Remote leadership can feel like a totally different challenge than leading people you work with – side by side. How you interact with your team in an office does not always translate exactly to remote employees.
Use these tips to be more conscious of the unique approaches you can take to get the best from your team members.
1 – Make time for small talk.
When managing remote employees, it’s easy to just talk about what needs to be done and jump off your call, end your chat, and get back to executing. And in some cases, that’s exactly what you should do; if you’re on a tight deadline, fighting a fire, or just having a quick standup meeting that makes sense.
However, if that’s all you do, you’re really missing out on a critical part of leadership. By building rapport with every team member you are building a high functioning team. Rapport is what will help you work through the problems each team member has, trust they can come to you with things important to them, and give you the benefit of the doubt when you make a mistake or an unpopular decision.
2 – Use video as much as you can.
Research shows more than half of human communication is non-verbal. When you don’t get to see someone in the office every day, having any type of visual clue to what someone is thinking is essential.
Whether you’re gauging their reaction to a change in plans, or just trying to judge their overall mood that day, a video tells you way more than an audio-only call, or chat will ever reveal. If the video is lagging it is okay to turn the camera off, just always start with video to help stay connected.
3 – Have longer one on ones.
Since you don’t have all those moments in the office to build rapport and talk about issues ad hoc, make up for it by setting aside more time for your one on ones with your remote employees. Your “open door policy” fails when it’s, “call me at a time that works….without our time zones conflicting….when I might be at my desk…but you can’t see for sure.” If you ever forget to update your availability on Skype, MS Teams, Slack, etc, you realise that your remote employees have no idea when your door is actually “open.”
The best way to handle this is to give remote employees a full hour every week on your calendar for one on ones. This ensures you can cover a variety of topics and really dive into issues that aren’t covered because they’re not in the office for ad hoc discussions.
4 – NEVER cancel a one on one.
One of the fastest ways to build resentment in your team is regularly cancelling one on ones.
Remote employees miss out on a lot of things going on in the office. One on ones provide an opportunity to make up for that as well as handle all the little things that build up over the course of a week.
Pick a time that always works for you and make them sacred on your calendar. If you absolutely have to, reschedule it and be considerate of their time, but never cancel.
5 – Use animated gifs and emoticons to convey emotion.
Yes, that is correct, we are saying do the ‘unprofessional’ and send gifs. Given that so much of communication is non-verbal, it’s hard for words alone to convey how you feel about something. Especially in work, words can come across more aggressive, or not as impactful as you may like. If someone did great work, or there’s a good team win, find a gif and send it with the message praising them. This is a far more effective way to show positive emotion and remove any doubts about the tone of the email.

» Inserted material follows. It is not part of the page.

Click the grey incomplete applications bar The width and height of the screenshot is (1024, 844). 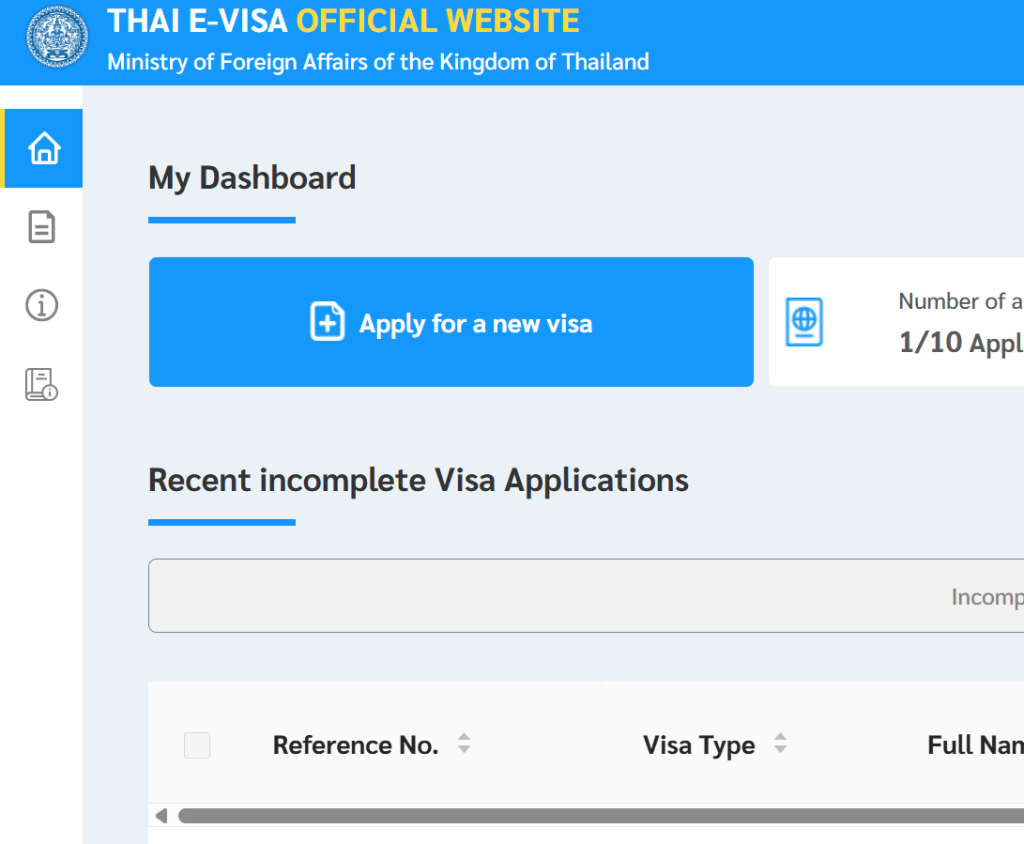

6 – Think about the most remote employee.
Once you start adding remote employees, it won’t be long before you have people across many time zones. That can make meeting scheduling a real challenge. Often times, you will get one person that always has calls at awkward times for them. You show a lot of solidarity if you add some rotation into your meeting times so that all team members feel accommodated, even if only once in a while. It will help your team remember the sacrifice their teammate is regularly making and the remote person will feel heard.